The most common utilization of teff in Ethiopia is the fermented flatbread called injera [12]. Crymes (2015) described this traditional flatbread as a soft, thin pancake with a sour taste. The most preferred form of the injera is one made from pure teff flour [10]. Injera mixed with other flour such as wheat or sorghum is considered inferior. Other utilizations of teff include local alcoholic beverages called tela and katikala, and porridge [13]. Additionally, teff plant residues could be used as fodder for livestock, and often incorporated as construction materials [1].

Teff is an economically superior commodity in Ethiopia.

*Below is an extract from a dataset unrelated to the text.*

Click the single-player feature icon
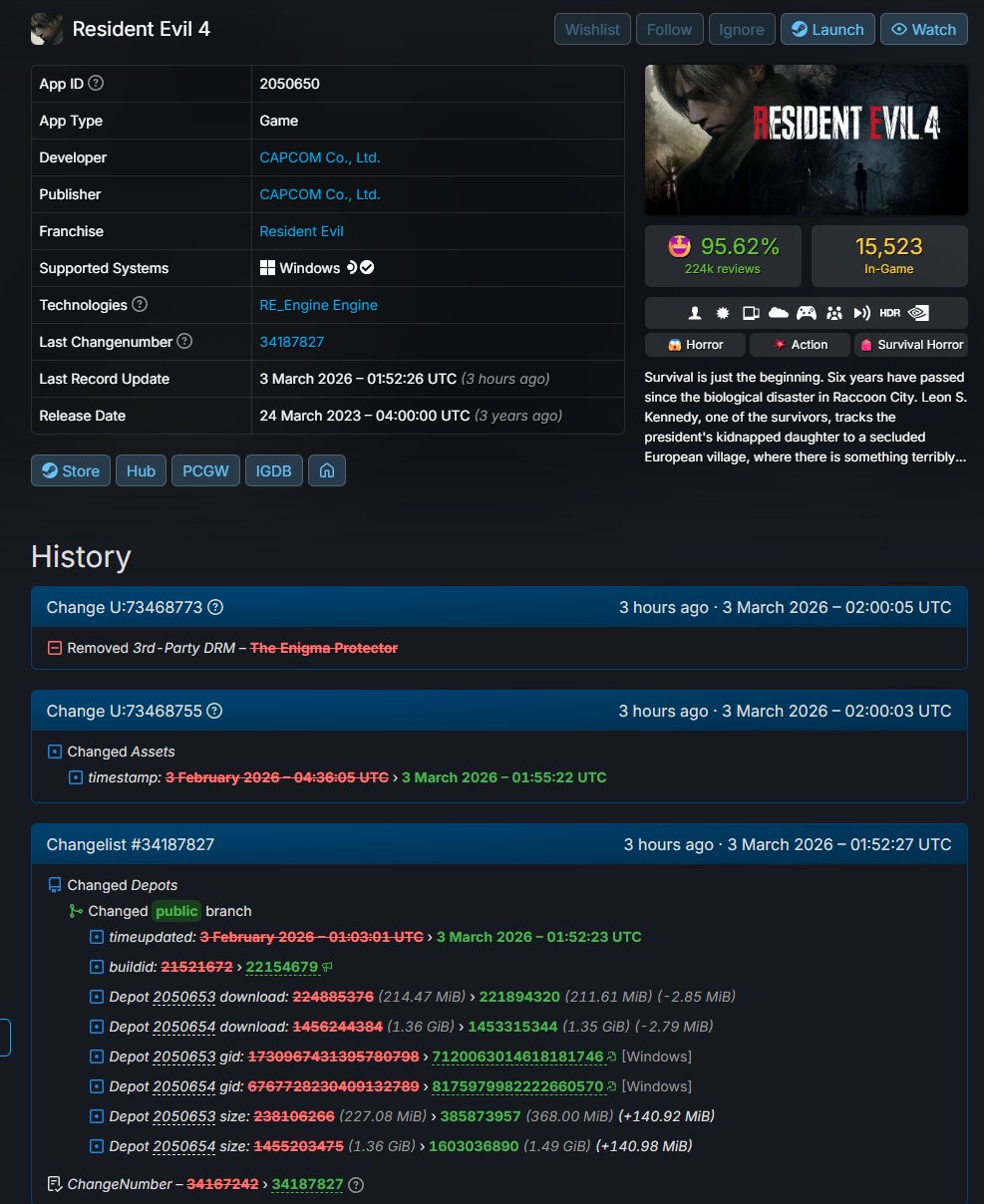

It often commands a market price two to three times higher than maize, the commodity with the largest production volume in the country [3], thus making teff an important cash crop for producers [13]. Due to the high price, the urban affluent consumers consume relatively more teff than the rural poor [12]. Studies estimate that annual urban consumption of teff was 61 kg per capita on average whereas 20 kg for rural [10]. Outside Ethiopia, global consumers following the super-food wave are willing to pay premiums for teff [12]. Various teff-based products are developed to capture the premium market in the form of bread, porridge, muffin, biscuit, cake, casserole and pudding. The crops’ potential is also explored as a thickener for soup, stew, gravy and baby food [15].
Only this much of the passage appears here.